The Evangelical Lutheran Church in America has ordained a transgender Latina, marking a first for the 4 million-member mainline Protestant denomination.
Nicole Garcia, 60, was installed earlier this month as the mission development pastor of Westview Lutheran Church in Boulder, Colorado, which describes itself as “an affirming, welcoming community.”
“Nobody can question my faith, my devotion to Christ, my devotion to the church.
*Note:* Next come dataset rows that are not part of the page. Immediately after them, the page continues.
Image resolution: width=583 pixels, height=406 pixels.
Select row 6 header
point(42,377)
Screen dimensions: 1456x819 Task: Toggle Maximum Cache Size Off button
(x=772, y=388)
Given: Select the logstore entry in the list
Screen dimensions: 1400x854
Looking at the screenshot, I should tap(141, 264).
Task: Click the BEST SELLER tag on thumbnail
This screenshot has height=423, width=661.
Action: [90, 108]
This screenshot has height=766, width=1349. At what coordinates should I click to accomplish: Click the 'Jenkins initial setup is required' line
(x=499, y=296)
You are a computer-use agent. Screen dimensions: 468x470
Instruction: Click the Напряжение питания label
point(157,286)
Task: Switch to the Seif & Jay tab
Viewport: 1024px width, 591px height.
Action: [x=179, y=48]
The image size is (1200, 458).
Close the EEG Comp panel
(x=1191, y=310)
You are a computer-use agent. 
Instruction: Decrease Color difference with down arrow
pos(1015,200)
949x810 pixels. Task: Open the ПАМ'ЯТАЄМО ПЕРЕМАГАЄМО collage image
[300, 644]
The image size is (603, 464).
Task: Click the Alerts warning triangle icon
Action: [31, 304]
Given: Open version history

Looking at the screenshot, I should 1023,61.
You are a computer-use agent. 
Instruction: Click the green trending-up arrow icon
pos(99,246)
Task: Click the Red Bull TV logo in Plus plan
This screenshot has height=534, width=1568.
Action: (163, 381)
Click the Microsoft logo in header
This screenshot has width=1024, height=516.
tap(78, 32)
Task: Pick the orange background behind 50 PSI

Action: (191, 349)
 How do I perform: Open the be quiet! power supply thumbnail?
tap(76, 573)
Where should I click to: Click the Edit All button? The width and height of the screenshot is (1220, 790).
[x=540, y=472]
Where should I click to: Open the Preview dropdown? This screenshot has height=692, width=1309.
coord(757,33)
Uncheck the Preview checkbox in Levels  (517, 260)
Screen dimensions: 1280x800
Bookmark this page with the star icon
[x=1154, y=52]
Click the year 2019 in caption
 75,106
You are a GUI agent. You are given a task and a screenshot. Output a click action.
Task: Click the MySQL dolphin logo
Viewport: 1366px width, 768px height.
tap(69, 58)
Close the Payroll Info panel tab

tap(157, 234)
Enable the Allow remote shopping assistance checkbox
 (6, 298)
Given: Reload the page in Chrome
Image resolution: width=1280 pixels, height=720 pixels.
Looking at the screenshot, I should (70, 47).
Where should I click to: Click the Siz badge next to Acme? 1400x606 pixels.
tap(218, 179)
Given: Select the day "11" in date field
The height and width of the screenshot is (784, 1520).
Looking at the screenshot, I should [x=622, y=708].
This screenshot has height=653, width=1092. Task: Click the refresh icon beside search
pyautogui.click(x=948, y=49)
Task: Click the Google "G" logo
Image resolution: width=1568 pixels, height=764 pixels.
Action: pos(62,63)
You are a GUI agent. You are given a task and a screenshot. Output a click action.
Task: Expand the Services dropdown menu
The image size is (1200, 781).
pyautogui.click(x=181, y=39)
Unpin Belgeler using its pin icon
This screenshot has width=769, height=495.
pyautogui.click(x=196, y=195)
That’s why I’m the pastor here,” Garcia told NBC News. “Being trans is secondary.”
Garcia, who is also a licensed professional counselor in the state of Colorado, was born into the Roman Catholic Church but left Christianity for more than 20 years because of confusion about sexuality and gender.
“I had never felt comfortable in my own skin,” Garcia said, explaining how wearing women’s clothing felt more natural while growing up in the devoutly Catholic home. “I had always been chastised for doing the wrong thing. Everything just felt wrong. I did everything my male cousins would do, but it was just awkward and it didn’t come naturally.”
Garcia claims God ignored prayers to heal the inner torment, for which reason Garcia left the Catholic Church in 1982 and descended into alcoholism. Garcia eventually married a woman and became a corrections officer but claims to have required “a pint of Jack Daniels and three or four beers just to be able to calm down and relax.” Garcia’s marriage disintegrated by 2002.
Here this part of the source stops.